Provided text
Working with agent dimension in multi-agent workflows based on single policy (parameter sharing)

[p-veloso]

I am looking for a simple library to implement parameter sharing in multi-agent RL using single-agent RL algorithms. I have just discovered Tianshou and it looks awesome, but I have a problem with the dimension of the data that represents the n of agents.

My project uses a custom grid-based environment where:

• the observation has shape (n_agents, n_channels, h, w)
• the state-action vector has shape (n_agents, n_actions)
• the action vector is discrete and has shape (n_agents)
• the reward signal has shape (n_agents)

As far as I understand, Tianshou uses the collector both for getting the batches for the simulation (in one or multiple environments) and for retrieving batches for the training. Therefore, the

• the batch observation has shape (batch_size, n_agents, n_channels, h, w)
• the batch state-action vector has shape (batch_size, n_agents, n_actions)
• the batch action vector is discrete and has shape (batch_size, n_agents)
• the batch reward signal has shape (batch_size, n_agents)

Notice that the number of samples in a batch from the perspective of the neural network (batch_size * n_agents) is different from the number of samples from the perspective of the environment (batch_size), which can be problematic. In the simulation, the agents should generate a coherent trajectory, so the n_agents dimension is important to indicate which action vectors should be passed to which environment. I can use the forward method of the neural network model to check if the n_agents dimension exists. In this case, I concatenate batch_size and n_agents to train the neural networks and then reshape the resulting q-values to extract the action vector for each environment.

    def forward(self, s, state=None, info={}):
        shape = s.shape
        s = to_torch(s, device=self.device, dtype=torch.float).cuda() 
        if len(s.shape) == 5: #(batch_size, n_agents, n_channels, h, w)
            s = s.view(shape[0] * shape[1], shape[2], shape[3], shape[4]) #(batch_size * n_agents, n_channels, h, w)
            q_values = self.model(s) #(batch_size * n_agents, n_actions)
            q_values = q_values.view(shape[0], shape[1], -1) #(batch_size, n_agents, n_actions)
        return q_values, state

However, this creates a problem on the training side, because the observations are stored with the n_agents dimension in the buffer. For the the training algorithm, that dimension does not exist. For example, in the line 91 of dqn.py (tianshou 0.2.3)

returns = buffer.rew[now] + self._gamma * returns
buffer.rew[now] has shape (batch_size, n_agents) and self._gamma (batch_size), so this would break.

What is the best way of addressing this? I foresee two possible strategies

1. Change collector to merge n_batch and n_agents in the Buffer. Only retrieve the n_agents dimension to pass the action vector to the environment in the simulation. The problem is that this would mess with the sequential nature of the samples in the buffer, preventing use of n-step algorithms and invalidating the terminal information (although my environment does not have an end, so this might not be critical).

Material provided
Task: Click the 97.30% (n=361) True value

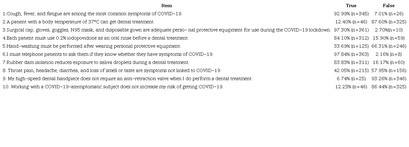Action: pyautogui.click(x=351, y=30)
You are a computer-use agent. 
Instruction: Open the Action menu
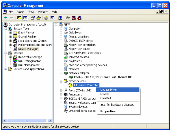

Required actions
1) In the parameter-sharing post, what shape does the batch reward signal have?
2) According to the parameter-sharing post, why would merging n_batch and n_agents in the buffer (the first strategy) be a problem?
3) Continue the post about parameter sharing in Tianshou from the point where it stops.

Answers for the exercise
1) (batch_size, n_agents)

2) Merging those dimensions would disrupt the sequential order of the samples in the buffer. That would prevent the use of n-step algorithms and make the terminal information invalid, although the author notes this may not be critical because their environment has no end.

3)
2. Enable the policy to accept the additional dimension. This would preserve the sequential nature of the buffer, but it would require re-writing some methods.

[youkaichao]

Thank you for your interest in Tianshou.

We are just planning to support marl, so this is a good issue for us to understand the requirement of marl developers. Please take a look at #121 .

Please check if my understanding is correct:

The game you are playing falls into the category of simultaneous move(like moba games), and the simulation side works just fine with current Tianshou. But during training, code breaks in the line of returns = buffer.rew[now] + self._gamma * returns because rew is assumed to be one-dimensional.

If that is the case, I suggest you creating a new DQN class from inheriting the DQN in Tianshou, and override the process_fn method to split the batch and buffer here.

class MobaDQN(DQNPolicy):
    def process_fn(self, batch: Batch, buffer: ReplayBuffer,
                   indice: np.ndarray) -> Batch:
        outputs = []
        for _batch, _buffer in split(batch, buffer):
            output = DQNPolicy.process_fn(self, _batch, _buffer, indice)
            outputs.append(output)
        return Batch.stack(outputs, axis=1)

One possible problem would be that spliting buffer in each process_fn can be costly (splitting batch is unavoidable since each agent has a different return to compute).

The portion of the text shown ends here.